---- Records for the exercise

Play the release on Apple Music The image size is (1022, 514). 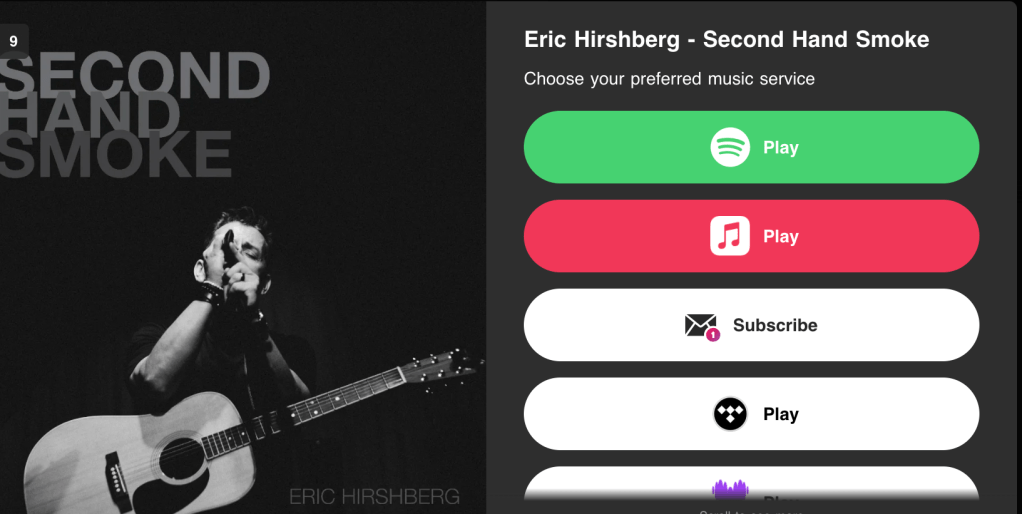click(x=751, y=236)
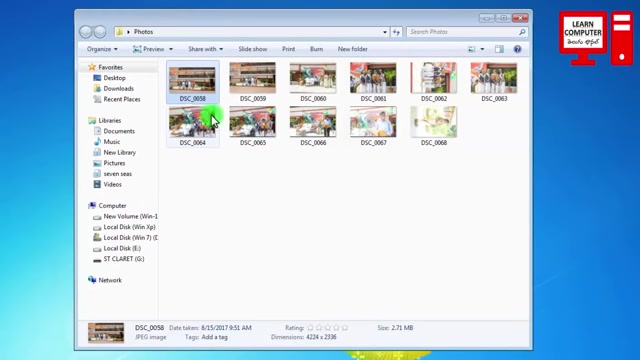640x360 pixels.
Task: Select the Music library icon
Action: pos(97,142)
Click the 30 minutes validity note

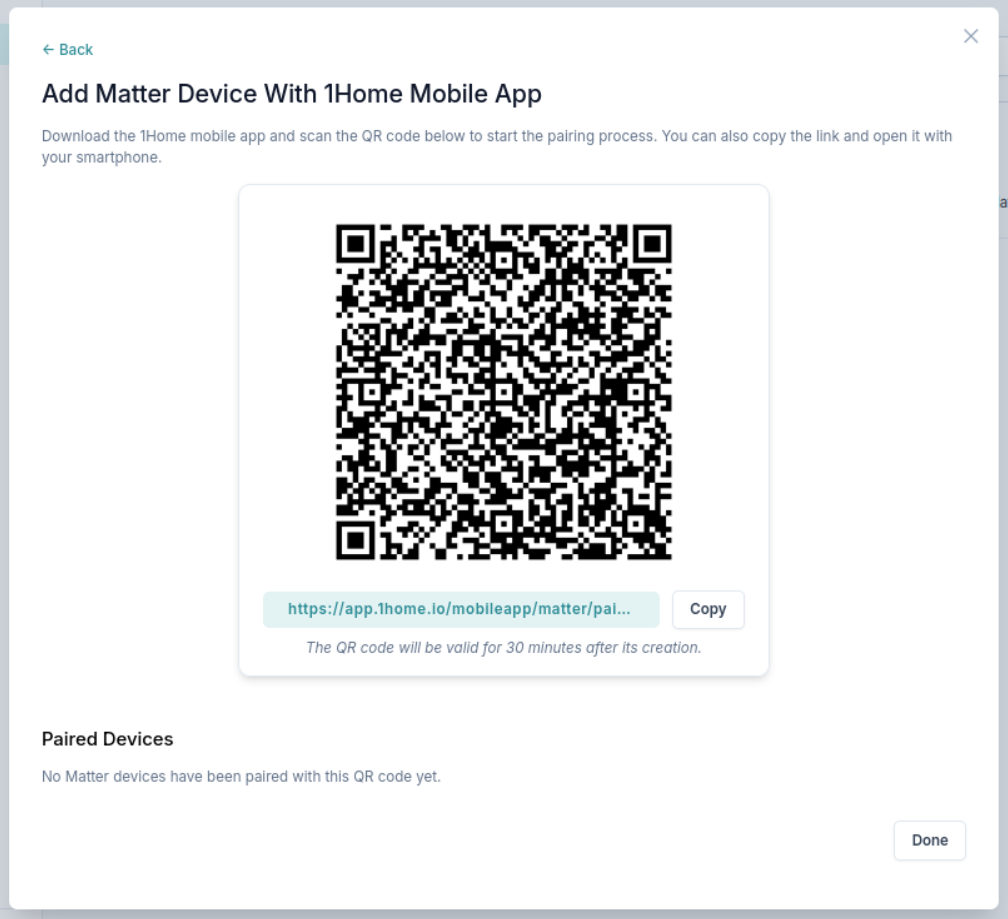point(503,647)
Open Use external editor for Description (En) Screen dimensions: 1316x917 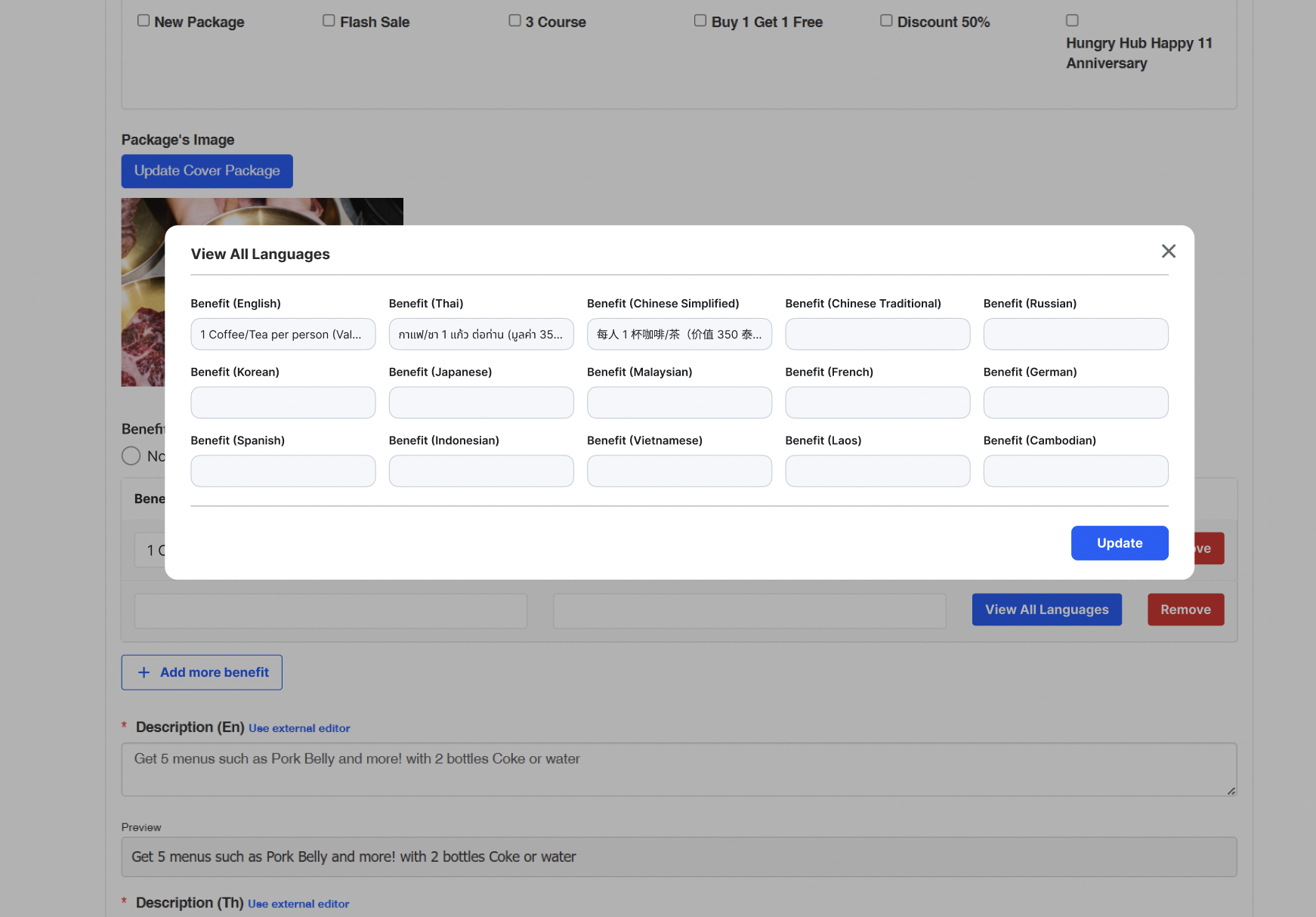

--------

- **Problem statement**
Please render everything from the line containing "Click the 30 minutes validity note" down to the end of the records as a numbered list, skipping blank lines and leaving out the pictures.

- **Answer to this exercise**
1. Click the 30 minutes validity note
2. point(503,647)
3. Open Use external editor for Description (En) Screen dimensions: 1316x917 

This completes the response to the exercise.